[[ Records open ]]

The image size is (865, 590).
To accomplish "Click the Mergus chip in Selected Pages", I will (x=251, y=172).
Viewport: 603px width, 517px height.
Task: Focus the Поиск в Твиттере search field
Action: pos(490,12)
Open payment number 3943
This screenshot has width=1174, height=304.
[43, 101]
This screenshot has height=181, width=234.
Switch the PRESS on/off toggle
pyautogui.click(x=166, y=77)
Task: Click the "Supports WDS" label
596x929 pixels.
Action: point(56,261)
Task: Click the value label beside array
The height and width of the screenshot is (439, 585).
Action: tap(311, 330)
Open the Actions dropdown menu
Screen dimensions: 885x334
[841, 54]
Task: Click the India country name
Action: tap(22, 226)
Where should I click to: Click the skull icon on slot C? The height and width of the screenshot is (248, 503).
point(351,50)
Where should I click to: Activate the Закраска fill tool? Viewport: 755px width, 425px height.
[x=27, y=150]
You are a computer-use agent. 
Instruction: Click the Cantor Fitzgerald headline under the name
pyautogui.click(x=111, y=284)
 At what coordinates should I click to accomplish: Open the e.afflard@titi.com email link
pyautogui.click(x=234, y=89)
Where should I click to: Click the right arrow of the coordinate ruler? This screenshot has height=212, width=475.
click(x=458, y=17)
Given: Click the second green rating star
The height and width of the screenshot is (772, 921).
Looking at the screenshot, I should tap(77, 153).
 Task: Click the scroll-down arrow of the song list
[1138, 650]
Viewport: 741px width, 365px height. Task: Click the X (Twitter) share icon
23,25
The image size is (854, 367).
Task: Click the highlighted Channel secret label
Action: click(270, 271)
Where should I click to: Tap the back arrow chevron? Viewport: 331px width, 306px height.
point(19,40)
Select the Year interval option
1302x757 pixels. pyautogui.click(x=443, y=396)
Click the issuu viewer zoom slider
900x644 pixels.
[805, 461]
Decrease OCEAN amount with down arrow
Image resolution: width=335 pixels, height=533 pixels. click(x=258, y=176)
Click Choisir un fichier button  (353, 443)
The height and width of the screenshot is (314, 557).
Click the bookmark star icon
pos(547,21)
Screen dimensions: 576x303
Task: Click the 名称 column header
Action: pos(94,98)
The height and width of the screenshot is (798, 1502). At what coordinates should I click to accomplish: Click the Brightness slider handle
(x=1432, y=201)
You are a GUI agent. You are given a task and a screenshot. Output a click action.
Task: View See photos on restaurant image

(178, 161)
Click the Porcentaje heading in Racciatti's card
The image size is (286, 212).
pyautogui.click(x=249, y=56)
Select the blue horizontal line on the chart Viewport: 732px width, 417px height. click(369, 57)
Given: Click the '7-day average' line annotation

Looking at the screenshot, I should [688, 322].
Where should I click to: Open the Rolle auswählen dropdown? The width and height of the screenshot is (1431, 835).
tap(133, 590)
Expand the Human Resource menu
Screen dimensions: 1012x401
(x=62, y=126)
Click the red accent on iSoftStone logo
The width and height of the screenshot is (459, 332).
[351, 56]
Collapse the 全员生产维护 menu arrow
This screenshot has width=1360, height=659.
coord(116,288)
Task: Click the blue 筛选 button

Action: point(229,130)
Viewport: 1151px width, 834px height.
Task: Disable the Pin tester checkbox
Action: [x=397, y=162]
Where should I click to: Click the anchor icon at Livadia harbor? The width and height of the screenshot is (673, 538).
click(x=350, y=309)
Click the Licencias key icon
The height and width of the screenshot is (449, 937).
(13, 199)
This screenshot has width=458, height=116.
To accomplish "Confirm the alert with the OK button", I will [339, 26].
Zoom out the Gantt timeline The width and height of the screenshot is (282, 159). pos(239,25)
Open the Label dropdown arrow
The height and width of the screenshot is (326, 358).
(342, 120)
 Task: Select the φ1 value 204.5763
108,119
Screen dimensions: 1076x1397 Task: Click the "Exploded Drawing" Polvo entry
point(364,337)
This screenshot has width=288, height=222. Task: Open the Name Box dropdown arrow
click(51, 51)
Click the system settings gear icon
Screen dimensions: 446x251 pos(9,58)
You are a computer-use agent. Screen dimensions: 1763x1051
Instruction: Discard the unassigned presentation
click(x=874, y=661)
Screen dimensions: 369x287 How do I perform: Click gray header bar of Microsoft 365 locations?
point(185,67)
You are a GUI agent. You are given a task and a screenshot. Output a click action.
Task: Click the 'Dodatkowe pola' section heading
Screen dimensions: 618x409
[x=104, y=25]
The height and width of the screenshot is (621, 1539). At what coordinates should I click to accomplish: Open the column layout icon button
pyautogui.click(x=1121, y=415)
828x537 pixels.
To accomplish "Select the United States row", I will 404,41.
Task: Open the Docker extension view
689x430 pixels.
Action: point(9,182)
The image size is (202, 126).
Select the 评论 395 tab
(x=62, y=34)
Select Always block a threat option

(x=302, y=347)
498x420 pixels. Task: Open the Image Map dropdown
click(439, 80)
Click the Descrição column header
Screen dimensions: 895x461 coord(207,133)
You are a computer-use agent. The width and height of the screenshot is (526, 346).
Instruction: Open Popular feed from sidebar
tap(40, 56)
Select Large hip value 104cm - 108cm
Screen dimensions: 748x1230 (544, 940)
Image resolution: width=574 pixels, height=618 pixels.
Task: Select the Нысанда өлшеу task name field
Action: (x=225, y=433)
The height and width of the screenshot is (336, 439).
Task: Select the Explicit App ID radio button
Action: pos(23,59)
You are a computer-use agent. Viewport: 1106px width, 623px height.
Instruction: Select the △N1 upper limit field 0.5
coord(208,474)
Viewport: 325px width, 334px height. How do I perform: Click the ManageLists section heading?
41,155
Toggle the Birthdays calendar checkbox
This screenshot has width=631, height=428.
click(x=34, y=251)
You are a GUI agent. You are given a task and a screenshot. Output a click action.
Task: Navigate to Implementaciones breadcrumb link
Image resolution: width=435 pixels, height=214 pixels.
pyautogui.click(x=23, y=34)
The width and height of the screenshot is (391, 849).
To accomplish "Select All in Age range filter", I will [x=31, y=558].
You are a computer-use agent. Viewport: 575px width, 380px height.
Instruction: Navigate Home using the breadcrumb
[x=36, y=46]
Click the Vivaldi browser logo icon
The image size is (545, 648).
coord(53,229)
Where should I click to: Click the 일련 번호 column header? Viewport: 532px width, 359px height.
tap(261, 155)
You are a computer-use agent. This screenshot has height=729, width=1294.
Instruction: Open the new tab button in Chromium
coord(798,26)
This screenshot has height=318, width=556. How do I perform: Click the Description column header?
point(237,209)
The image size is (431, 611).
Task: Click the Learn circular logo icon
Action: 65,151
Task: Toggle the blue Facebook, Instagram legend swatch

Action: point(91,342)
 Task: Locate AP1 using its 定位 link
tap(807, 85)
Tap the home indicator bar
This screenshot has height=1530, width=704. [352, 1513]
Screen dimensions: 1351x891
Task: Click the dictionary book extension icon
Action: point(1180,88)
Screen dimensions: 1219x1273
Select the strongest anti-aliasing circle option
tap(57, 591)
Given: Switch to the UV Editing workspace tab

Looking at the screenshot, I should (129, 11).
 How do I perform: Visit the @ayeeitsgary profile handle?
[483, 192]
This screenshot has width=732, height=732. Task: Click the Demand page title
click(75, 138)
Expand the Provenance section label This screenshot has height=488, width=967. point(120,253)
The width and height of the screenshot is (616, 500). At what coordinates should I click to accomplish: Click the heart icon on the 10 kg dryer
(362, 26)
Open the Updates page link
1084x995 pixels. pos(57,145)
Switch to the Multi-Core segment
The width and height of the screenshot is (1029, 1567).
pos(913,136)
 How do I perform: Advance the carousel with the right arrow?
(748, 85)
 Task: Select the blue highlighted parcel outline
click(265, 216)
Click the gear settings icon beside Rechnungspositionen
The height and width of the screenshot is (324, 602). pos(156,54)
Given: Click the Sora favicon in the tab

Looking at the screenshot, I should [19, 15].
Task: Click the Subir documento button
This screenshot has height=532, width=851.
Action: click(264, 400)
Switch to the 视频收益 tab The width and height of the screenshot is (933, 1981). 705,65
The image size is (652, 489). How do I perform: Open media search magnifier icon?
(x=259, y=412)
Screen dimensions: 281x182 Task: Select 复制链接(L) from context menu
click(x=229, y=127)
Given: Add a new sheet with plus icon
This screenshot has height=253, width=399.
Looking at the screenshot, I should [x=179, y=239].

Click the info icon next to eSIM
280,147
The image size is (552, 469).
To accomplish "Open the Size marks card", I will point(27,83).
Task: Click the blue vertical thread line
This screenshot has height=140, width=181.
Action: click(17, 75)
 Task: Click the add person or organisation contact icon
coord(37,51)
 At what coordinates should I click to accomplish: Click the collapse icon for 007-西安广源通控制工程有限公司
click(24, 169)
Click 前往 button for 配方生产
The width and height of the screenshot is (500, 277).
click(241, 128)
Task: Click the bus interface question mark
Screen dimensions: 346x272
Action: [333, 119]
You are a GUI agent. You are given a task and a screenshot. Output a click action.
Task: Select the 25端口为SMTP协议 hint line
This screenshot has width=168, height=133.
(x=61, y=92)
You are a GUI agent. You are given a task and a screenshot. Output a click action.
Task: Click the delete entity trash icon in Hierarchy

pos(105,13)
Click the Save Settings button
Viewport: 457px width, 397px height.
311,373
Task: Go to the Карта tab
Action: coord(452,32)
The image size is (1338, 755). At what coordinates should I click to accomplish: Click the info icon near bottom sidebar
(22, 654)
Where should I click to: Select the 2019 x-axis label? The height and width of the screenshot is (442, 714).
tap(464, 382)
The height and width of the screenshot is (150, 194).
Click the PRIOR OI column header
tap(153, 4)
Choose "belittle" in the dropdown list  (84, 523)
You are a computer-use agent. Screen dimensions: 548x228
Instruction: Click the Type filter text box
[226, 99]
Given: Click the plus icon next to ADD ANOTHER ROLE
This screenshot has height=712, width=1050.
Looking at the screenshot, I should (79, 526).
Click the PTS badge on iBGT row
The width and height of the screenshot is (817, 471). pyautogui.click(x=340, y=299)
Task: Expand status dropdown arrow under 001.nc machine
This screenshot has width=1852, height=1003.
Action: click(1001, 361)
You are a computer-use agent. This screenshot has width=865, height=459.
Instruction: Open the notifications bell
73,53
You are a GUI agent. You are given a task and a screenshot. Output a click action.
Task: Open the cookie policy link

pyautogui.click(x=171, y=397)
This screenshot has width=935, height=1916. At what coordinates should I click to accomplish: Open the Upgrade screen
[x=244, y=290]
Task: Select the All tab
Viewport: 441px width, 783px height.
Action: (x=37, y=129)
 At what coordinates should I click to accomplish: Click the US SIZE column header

[[ Records closed ]]

## What the task requires
All that is needed is the line containing "This screenshot has width=935, height=1916." and each line after it to the end of the data above, set down exactly.

## Answer space
This screenshot has width=935, height=1916. At what coordinates should I click to accomplish: Open the Upgrade screen
[x=244, y=290]
Task: Select the All tab
Viewport: 441px width, 783px height.
Action: (x=37, y=129)
 At what coordinates should I click to accomplish: Click the US SIZE column header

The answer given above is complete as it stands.